**Records supplied**
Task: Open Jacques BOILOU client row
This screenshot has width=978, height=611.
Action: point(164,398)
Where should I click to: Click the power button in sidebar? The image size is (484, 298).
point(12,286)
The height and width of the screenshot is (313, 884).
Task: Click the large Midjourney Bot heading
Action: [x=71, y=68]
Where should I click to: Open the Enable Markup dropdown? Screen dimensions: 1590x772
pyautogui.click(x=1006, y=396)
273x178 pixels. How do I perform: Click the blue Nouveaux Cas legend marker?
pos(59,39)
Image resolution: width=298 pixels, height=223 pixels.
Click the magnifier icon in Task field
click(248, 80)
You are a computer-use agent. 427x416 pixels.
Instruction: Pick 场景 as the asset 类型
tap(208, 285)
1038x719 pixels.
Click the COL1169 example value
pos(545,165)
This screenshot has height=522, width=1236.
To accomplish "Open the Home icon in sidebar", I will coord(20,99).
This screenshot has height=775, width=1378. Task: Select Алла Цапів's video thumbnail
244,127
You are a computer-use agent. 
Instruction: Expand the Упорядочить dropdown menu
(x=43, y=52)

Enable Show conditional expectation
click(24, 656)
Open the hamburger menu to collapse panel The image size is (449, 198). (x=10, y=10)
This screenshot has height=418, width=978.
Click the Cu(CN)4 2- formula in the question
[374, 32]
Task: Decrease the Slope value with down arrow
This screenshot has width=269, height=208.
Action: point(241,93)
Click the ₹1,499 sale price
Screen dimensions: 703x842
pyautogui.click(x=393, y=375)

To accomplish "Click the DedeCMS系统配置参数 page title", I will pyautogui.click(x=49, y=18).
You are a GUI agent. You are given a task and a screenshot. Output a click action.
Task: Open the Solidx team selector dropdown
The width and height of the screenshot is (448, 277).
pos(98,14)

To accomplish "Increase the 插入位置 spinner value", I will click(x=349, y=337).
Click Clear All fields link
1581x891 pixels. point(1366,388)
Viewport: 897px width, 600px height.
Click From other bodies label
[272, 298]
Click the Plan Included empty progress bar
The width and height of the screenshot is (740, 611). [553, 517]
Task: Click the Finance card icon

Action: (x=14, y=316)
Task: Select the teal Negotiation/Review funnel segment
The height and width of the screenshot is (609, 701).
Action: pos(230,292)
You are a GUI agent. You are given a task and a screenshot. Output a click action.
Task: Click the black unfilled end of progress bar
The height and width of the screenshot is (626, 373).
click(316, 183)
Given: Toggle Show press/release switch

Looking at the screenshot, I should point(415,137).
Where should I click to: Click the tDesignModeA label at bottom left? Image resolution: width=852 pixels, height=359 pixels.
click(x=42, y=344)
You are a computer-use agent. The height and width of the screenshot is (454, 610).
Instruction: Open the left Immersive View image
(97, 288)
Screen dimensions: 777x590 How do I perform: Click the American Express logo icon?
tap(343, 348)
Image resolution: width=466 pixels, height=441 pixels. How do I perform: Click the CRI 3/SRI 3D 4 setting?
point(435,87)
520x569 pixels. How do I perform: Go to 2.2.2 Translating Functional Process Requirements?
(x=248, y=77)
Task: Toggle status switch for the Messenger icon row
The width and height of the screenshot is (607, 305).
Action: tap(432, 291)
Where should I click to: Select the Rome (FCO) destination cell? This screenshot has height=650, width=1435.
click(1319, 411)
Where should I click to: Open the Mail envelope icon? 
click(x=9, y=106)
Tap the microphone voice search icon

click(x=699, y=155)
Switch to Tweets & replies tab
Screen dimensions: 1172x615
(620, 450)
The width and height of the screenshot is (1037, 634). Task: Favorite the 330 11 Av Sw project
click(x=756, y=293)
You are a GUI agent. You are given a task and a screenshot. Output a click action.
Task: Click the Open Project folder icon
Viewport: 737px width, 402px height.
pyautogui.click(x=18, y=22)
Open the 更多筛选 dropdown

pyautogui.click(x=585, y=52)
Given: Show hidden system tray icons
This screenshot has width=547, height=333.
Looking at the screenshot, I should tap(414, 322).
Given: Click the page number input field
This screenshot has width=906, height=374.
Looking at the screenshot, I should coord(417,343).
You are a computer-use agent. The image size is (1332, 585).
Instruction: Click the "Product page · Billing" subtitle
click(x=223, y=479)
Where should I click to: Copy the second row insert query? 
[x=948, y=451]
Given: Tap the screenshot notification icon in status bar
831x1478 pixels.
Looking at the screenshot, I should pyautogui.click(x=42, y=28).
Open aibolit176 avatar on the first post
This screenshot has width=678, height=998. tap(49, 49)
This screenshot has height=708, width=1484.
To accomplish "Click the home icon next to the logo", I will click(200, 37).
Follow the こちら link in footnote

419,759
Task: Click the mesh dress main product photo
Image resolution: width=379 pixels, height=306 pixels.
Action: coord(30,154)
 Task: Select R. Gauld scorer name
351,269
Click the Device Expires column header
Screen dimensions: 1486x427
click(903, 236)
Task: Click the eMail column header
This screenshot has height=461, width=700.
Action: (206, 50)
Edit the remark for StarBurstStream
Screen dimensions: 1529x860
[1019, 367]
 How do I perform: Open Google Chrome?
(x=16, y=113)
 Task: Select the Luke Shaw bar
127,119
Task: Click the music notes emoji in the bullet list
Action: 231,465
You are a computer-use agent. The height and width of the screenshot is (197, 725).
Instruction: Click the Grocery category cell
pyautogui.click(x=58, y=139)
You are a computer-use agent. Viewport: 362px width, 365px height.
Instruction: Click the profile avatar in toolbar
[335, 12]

**What you should do**
Rewrite all the records above, changing "column header" to "column title" and leaving everything else the same.

**Final result**
Task: Open Jacques BOILOU client row
This screenshot has width=978, height=611.
Action: point(164,398)
Where should I click to: Click the power button in sidebar? The image size is (484, 298).
point(12,286)
The height and width of the screenshot is (313, 884).
Task: Click the large Midjourney Bot heading
Action: [x=71, y=68]
Where should I click to: Open the Enable Markup dropdown? Screen dimensions: 1590x772
pyautogui.click(x=1006, y=396)
273x178 pixels. How do I perform: Click the blue Nouveaux Cas legend marker?
pos(59,39)
Image resolution: width=298 pixels, height=223 pixels.
Click the magnifier icon in Task field
click(248, 80)
You are a computer-use agent. 427x416 pixels.
Instruction: Pick 场景 as the asset 类型
tap(208, 285)
1038x719 pixels.
Click the COL1169 example value
pos(545,165)
This screenshot has height=522, width=1236.
To accomplish "Open the Home icon in sidebar", I will coord(20,99).
This screenshot has height=775, width=1378. Task: Select Алла Цапів's video thumbnail
244,127
You are a computer-use agent. 
Instruction: Expand the Упорядочить dropdown menu
(x=43, y=52)

Enable Show conditional expectation
click(24, 656)
Open the hamburger menu to collapse panel The image size is (449, 198). (x=10, y=10)
This screenshot has height=418, width=978.
Click the Cu(CN)4 2- formula in the question
[374, 32]
Task: Decrease the Slope value with down arrow
This screenshot has width=269, height=208.
Action: point(241,93)
Click the ₹1,499 sale price
Screen dimensions: 703x842
pyautogui.click(x=393, y=375)

To accomplish "Click the DedeCMS系统配置参数 page title", I will pyautogui.click(x=49, y=18).
You are a GUI agent. You are given a task and a screenshot. Output a click action.
Task: Open the Solidx team selector dropdown
The width and height of the screenshot is (448, 277).
pos(98,14)

To accomplish "Increase the 插入位置 spinner value", I will click(x=349, y=337).
Click Clear All fields link
1581x891 pixels. point(1366,388)
Viewport: 897px width, 600px height.
Click From other bodies label
[272, 298]
Click the Plan Included empty progress bar
The width and height of the screenshot is (740, 611). [553, 517]
Task: Click the Finance card icon

Action: (x=14, y=316)
Task: Select the teal Negotiation/Review funnel segment
The height and width of the screenshot is (609, 701).
Action: pos(230,292)
You are a GUI agent. You are given a task and a screenshot. Output a click action.
Task: Click the black unfilled end of progress bar
The height and width of the screenshot is (626, 373).
click(316, 183)
Given: Toggle Show press/release switch

Looking at the screenshot, I should point(415,137).
Where should I click to: Click the tDesignModeA label at bottom left? Image resolution: width=852 pixels, height=359 pixels.
click(x=42, y=344)
You are a computer-use agent. The height and width of the screenshot is (454, 610).
Instruction: Open the left Immersive View image
(97, 288)
Screen dimensions: 777x590 How do I perform: Click the American Express logo icon?
tap(343, 348)
Image resolution: width=466 pixels, height=441 pixels. How do I perform: Click the CRI 3/SRI 3D 4 setting?
point(435,87)
520x569 pixels. How do I perform: Go to 2.2.2 Translating Functional Process Requirements?
(x=248, y=77)
Task: Toggle status switch for the Messenger icon row
The width and height of the screenshot is (607, 305).
Action: tap(432, 291)
Where should I click to: Select the Rome (FCO) destination cell? This screenshot has height=650, width=1435.
click(1319, 411)
Where should I click to: Open the Mail envelope icon? 
click(x=9, y=106)
Tap the microphone voice search icon

click(x=699, y=155)
Switch to Tweets & replies tab
Screen dimensions: 1172x615
(620, 450)
The width and height of the screenshot is (1037, 634). Task: Favorite the 330 11 Av Sw project
click(x=756, y=293)
You are a GUI agent. You are given a task and a screenshot. Output a click action.
Task: Click the Open Project folder icon
Viewport: 737px width, 402px height.
pyautogui.click(x=18, y=22)
Open the 更多筛选 dropdown

pyautogui.click(x=585, y=52)
Given: Show hidden system tray icons
This screenshot has width=547, height=333.
Looking at the screenshot, I should tap(414, 322).
Given: Click the page number input field
This screenshot has width=906, height=374.
Looking at the screenshot, I should coord(417,343).
You are a computer-use agent. The image size is (1332, 585).
Instruction: Click the "Product page · Billing" subtitle
click(x=223, y=479)
Where should I click to: Copy the second row insert query? 
[x=948, y=451]
Given: Tap the screenshot notification icon in status bar
831x1478 pixels.
Looking at the screenshot, I should pyautogui.click(x=42, y=28).
Open aibolit176 avatar on the first post
This screenshot has width=678, height=998. tap(49, 49)
This screenshot has height=708, width=1484.
To accomplish "Click the home icon next to the logo", I will click(200, 37).
Follow the こちら link in footnote

419,759
Task: Click the mesh dress main product photo
Image resolution: width=379 pixels, height=306 pixels.
Action: coord(30,154)
 Task: Select R. Gauld scorer name
351,269
Click the Device Expires column title
Screen dimensions: 1486x427
click(903, 236)
Task: Click the eMail column title
This screenshot has height=461, width=700.
Action: (206, 50)
Edit the remark for StarBurstStream
Screen dimensions: 1529x860
[1019, 367]
 How do I perform: Open Google Chrome?
(x=16, y=113)
 Task: Select the Luke Shaw bar
127,119
Task: Click the music notes emoji in the bullet list
Action: 231,465
You are a computer-use agent. The height and width of the screenshot is (197, 725).
Instruction: Click the Grocery category cell
pyautogui.click(x=58, y=139)
You are a computer-use agent. Viewport: 362px width, 365px height.
Instruction: Click the profile avatar in toolbar
[335, 12]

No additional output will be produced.